● Exercise description
The answer should be the records below, word for word, with every image left out.

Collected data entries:
────────────────

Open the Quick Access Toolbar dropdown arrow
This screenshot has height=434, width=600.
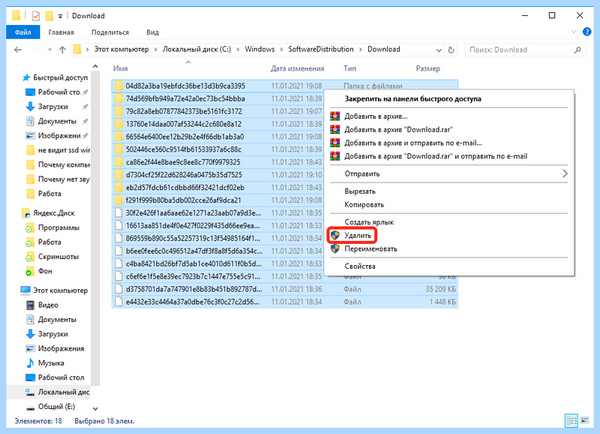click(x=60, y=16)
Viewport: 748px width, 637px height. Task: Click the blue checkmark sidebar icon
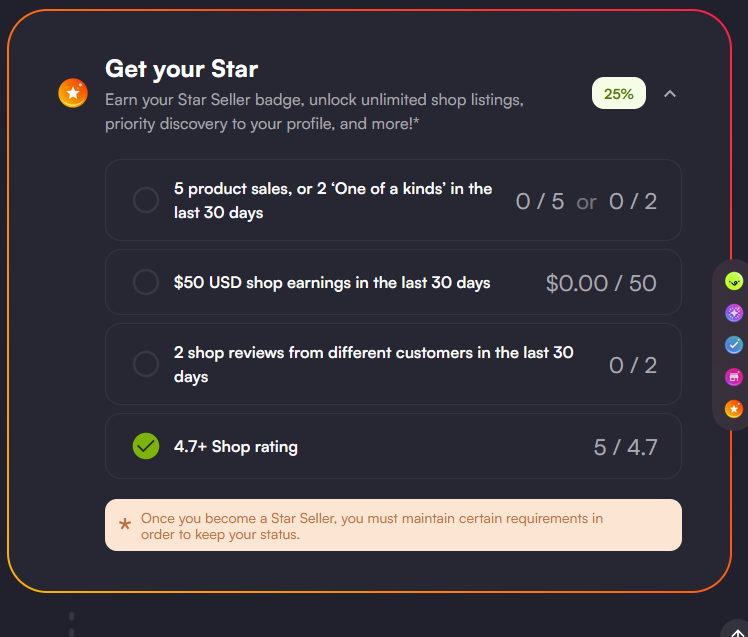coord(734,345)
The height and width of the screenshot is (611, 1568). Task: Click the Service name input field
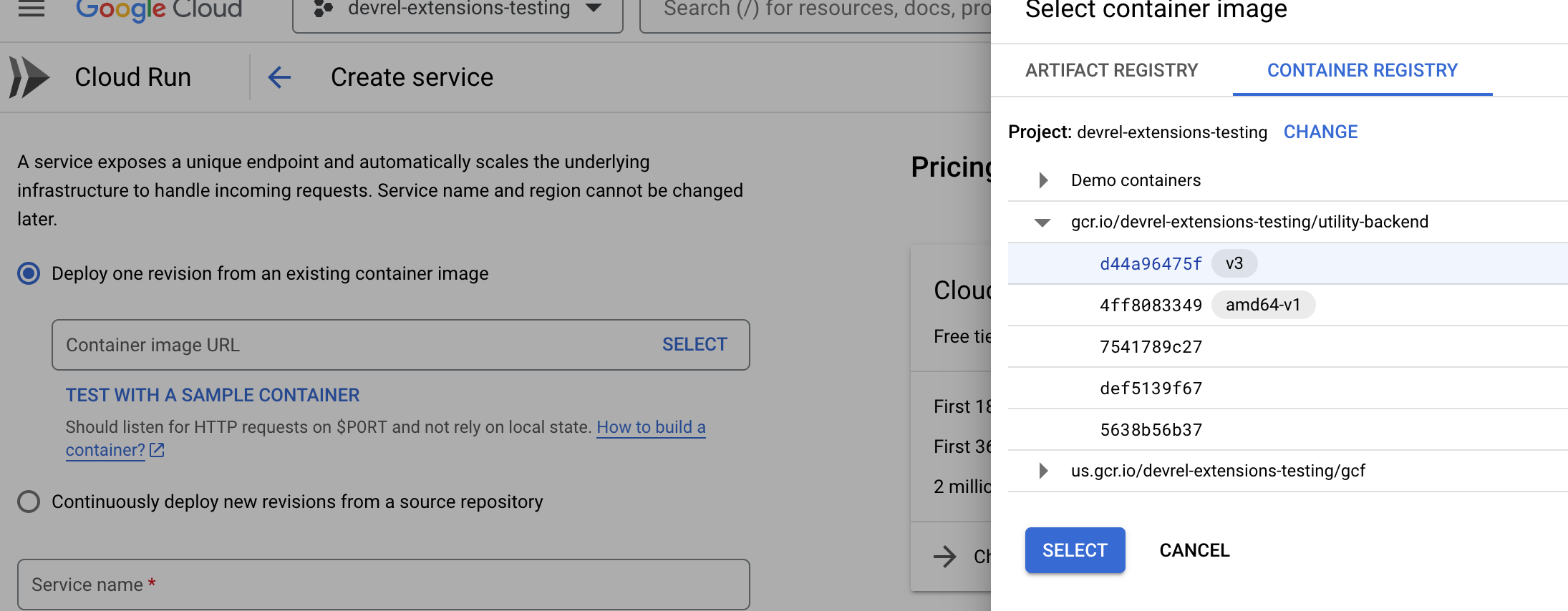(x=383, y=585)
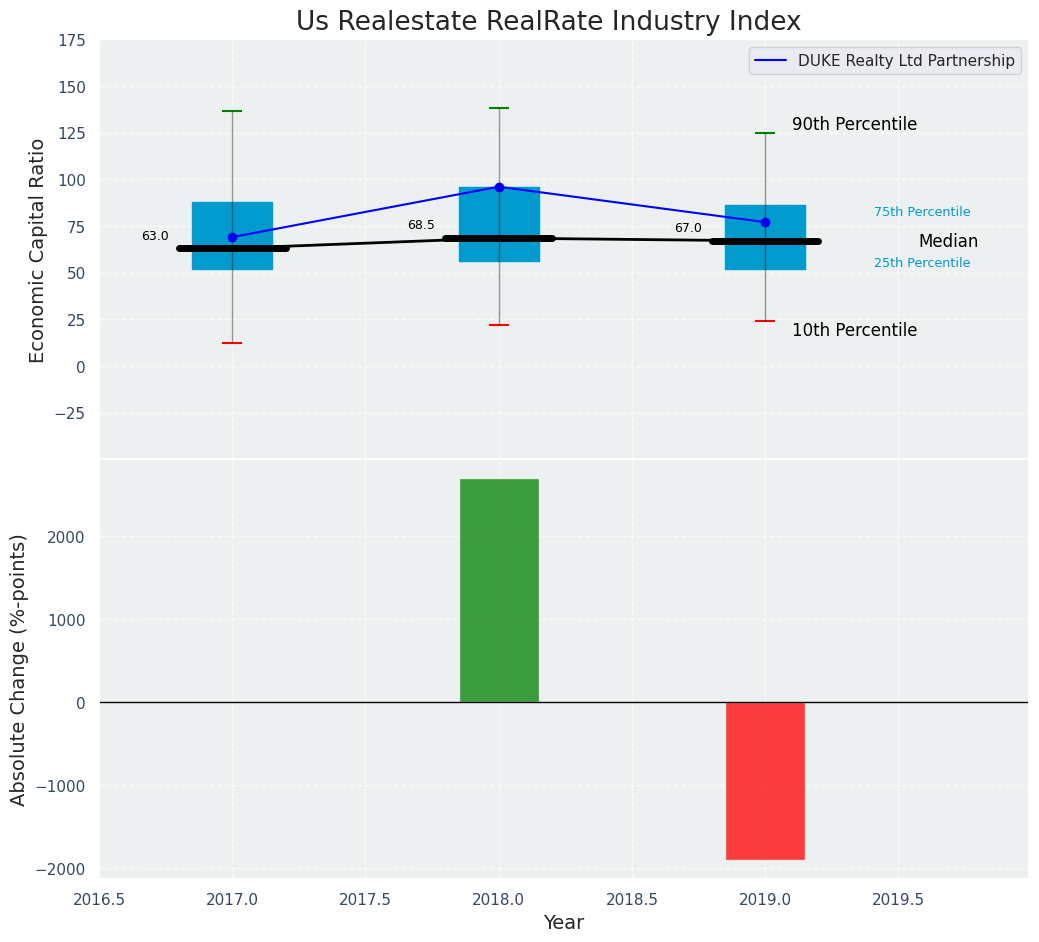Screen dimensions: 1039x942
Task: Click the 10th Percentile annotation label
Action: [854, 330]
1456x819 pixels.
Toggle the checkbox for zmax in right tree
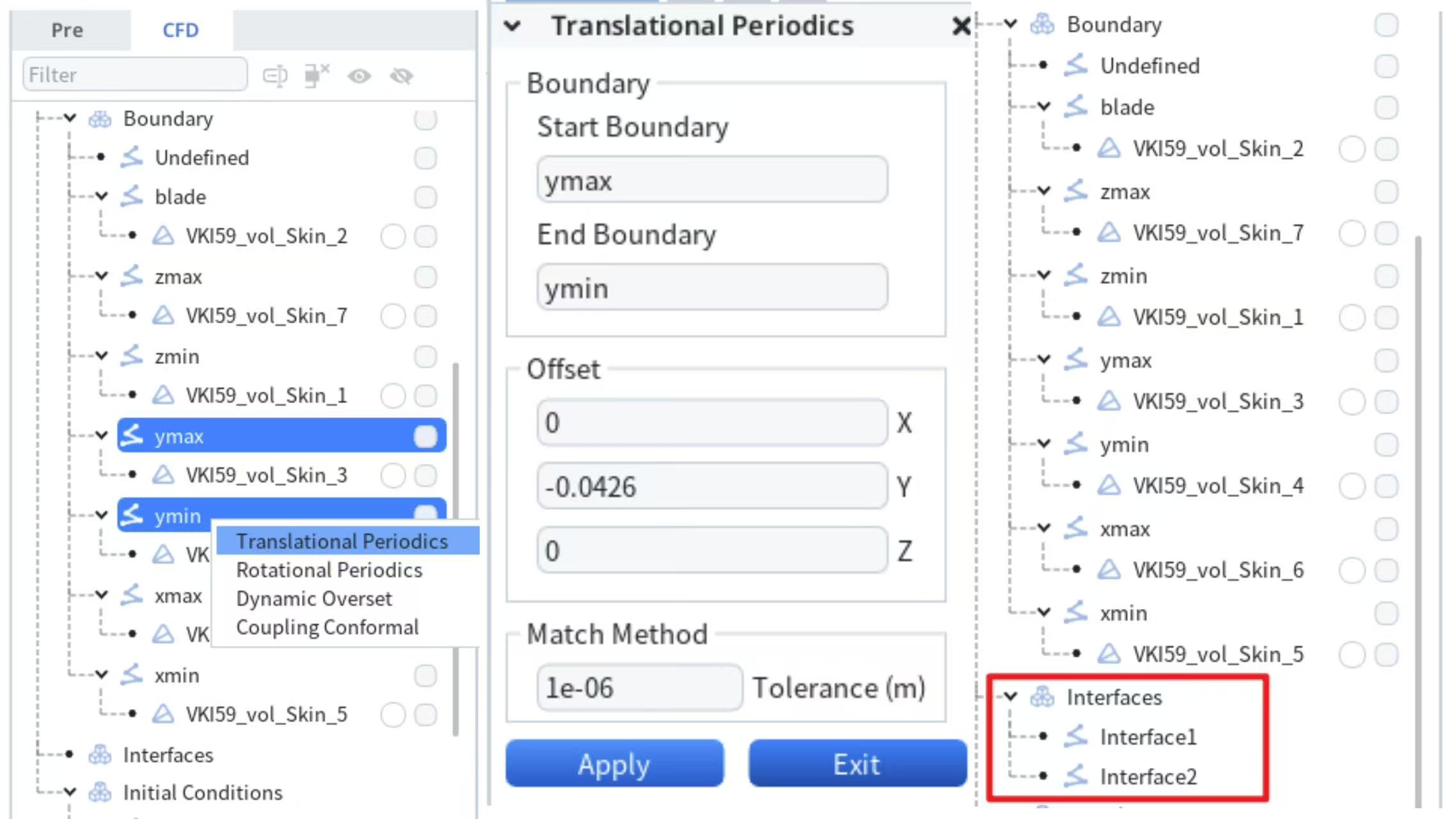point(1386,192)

────────────────

● Result of this task
Open the Quick Access Toolbar dropdown arrow
This screenshot has height=434, width=600.
click(x=60, y=16)
Viewport: 748px width, 637px height. Task: Click the blue checkmark sidebar icon
coord(734,345)
The height and width of the screenshot is (611, 1568). Task: Click the Service name input field
(x=383, y=585)
Screen dimensions: 1039x942
Task: Click the 10th Percentile annotation label
Action: [854, 330]
1456x819 pixels.
Toggle the checkbox for zmax in right tree
point(1386,192)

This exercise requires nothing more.